Question

Use an appropriate local linear approximation to estimate the value of the given quantity.

(3.02)^4 how do i do this

Answer 1

We could use the function f(x)=(x+3)^4 to help an approximating (3.02)^4
or even f(x)=x^4

Answer 2

So we know the tangent line should look like \[y-f(a)=f'(a)(x-a) \]
So say we used \[f(x)=(x+3)^4 \]
And say we wanted to find the tangent line at a=0

Answer 3

how do you get that

Answer 4

So we would have
\[y=f'(a)(x-a)+f(a) \\ y=f'(0)(x-0)+f(0) \\ f(x) =(x+3)^4 \approx f'(0)(x-0)+f(0) \text{ for values near x=0 } \]

Answer 5

How do you get what?

Answer 6

what happens to .02

Answer 7

and why the zero?

Answer 8

We will approximate (0.2+3)^4 in a sec

Answer 9

I chose 0 because 0.2 was close to the integer 0

Answer 10

oops I mean 0.02 every where I had 0.2

Answer 11

Let me do one example all the way though.
Say we wanted to do a linear approximation for sqrt(10.1)
There are different functions you could choose to help you do this.
But I definitely want my function to involve a sqrt
Say I want to find the tangent line to the curve
\[f(x)=\sqrt{x+10} \] at x=0...
\[y=f(0)+f'(0)(x-0) \\ y= \sqrt{10}+\frac{1}{2 \sqrt{x+10}} |_{x=0} (x-0) \\ y=\sqrt{10} +\frac{1}{2 \sqrt{10}} (x-0) \\ y=\sqrt{10}+\frac{x}{2 \sqrt{10}} \\ \sqrt{x+10} \approx \sqrt{10} +\frac{x}{2 \sqrt{10}} \text{ for values of } x \text{ near x=0 } \]

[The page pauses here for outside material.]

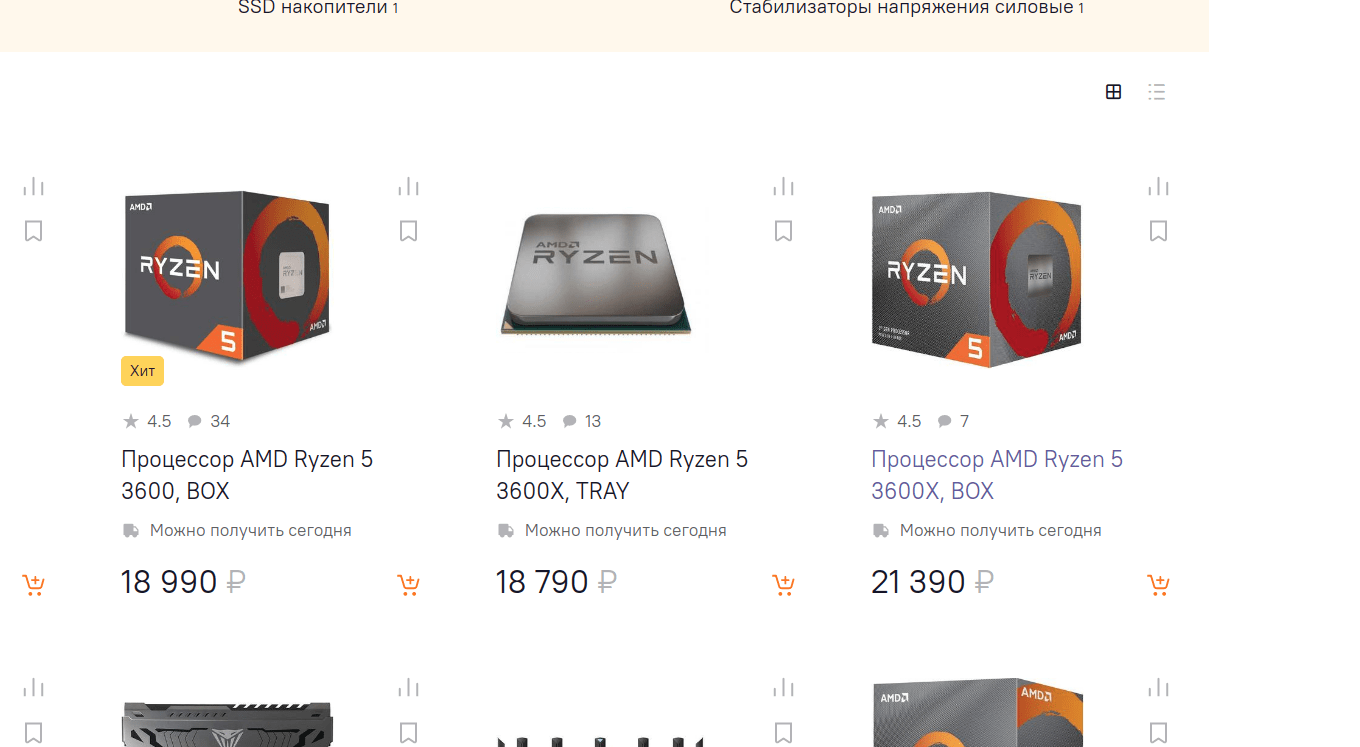Open Процессор AMD Ryzen 5 3600X, BOX title
This screenshot has height=747, width=1360.
(997, 475)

So we wanted to approximate sqrt(10.1)
so we need x=.1 (this is a value near x=0 so it should be a sorta good approximation)
\[\sqrt{.1+10} \approx \sqrt{10} +\frac{.1}{2 \sqrt{10}} =\sqrt{10}+\frac{1}{20\sqrt{10}}=\frac{20 (10)+1}{20 \sqrt{10}}=\frac{201}{20\sqrt{10}}\]

Answer 12

http://www.wolframalpha.com/input/?i=sqrt%2810.1%29
sqrt(10.1) is approx 3.178 according to a calculator
and our approximation 201/[20*sqrt(10)] is http://www.wolframalpha.com/input/?i=201%2F%2820*sqrt%2810%29%29

Answer 13

As you see 201/[20*sqrt(10)] was a pretty darn good approximation in this case

Answer 14

I feel your example defeats the purpose of the technique. \(\sqrt{10.1}\) is hard to calculate without a calculator and so is \(\sqrt{10}\) . \(\sqrt{9}\) though is easy to calculate without a calculator.

Answer 15

lol.
It is still close numbers.

Answer 16

yes it will give a good approximation

Answer 17

But yeah I know what you mean.

Answer 18

We could have chose f(x)=sqrt(x+9)

Answer 19

9 is a perfect square

Answer 20

I prefer \(f(x)=\sqrt{x}\)

\[f(x)=f(a)+f'(a)(x-a)\]

x=10.1 and a=9
\[\sqrt{10.1}\approx\sqrt{9}+\frac{1}{2\sqrt{9}}(10.1-9)=3.18\overline{3}\]

Answer 21

\[g(x)=\sqrt{x+9} \\ \sqrt{x+9} \approx f(0)+f'(0)(x-0) \\ \sqrt{x+9} \approx \sqrt{9} +\frac{1}{2 \sqrt{x+9}} |_{x=0} (x-0) \\ \sqrt{x+9} \approx 3 +\frac{1}{2 \sqrt{9}}(x-0) \\ \sqrt{x+9} \approx 3+\frac{1}{2(3)}x \\ \sqrt{1.1+9} \approx 3 +\frac{1}{6} (1.1) \\ \sqrt{10.1} \approx 3+\frac{1.1}{6} \\ \sqrt{10.1} \approx 3+\frac{11}{60}=\frac{180+11}{60}=\frac{191}{60}\]

Answer 22

For some reason I love choosing the function so that I can find the tangent line at x=0

Answer 23

nothing wrong with that

Answer 24

ah i get it thank you your the best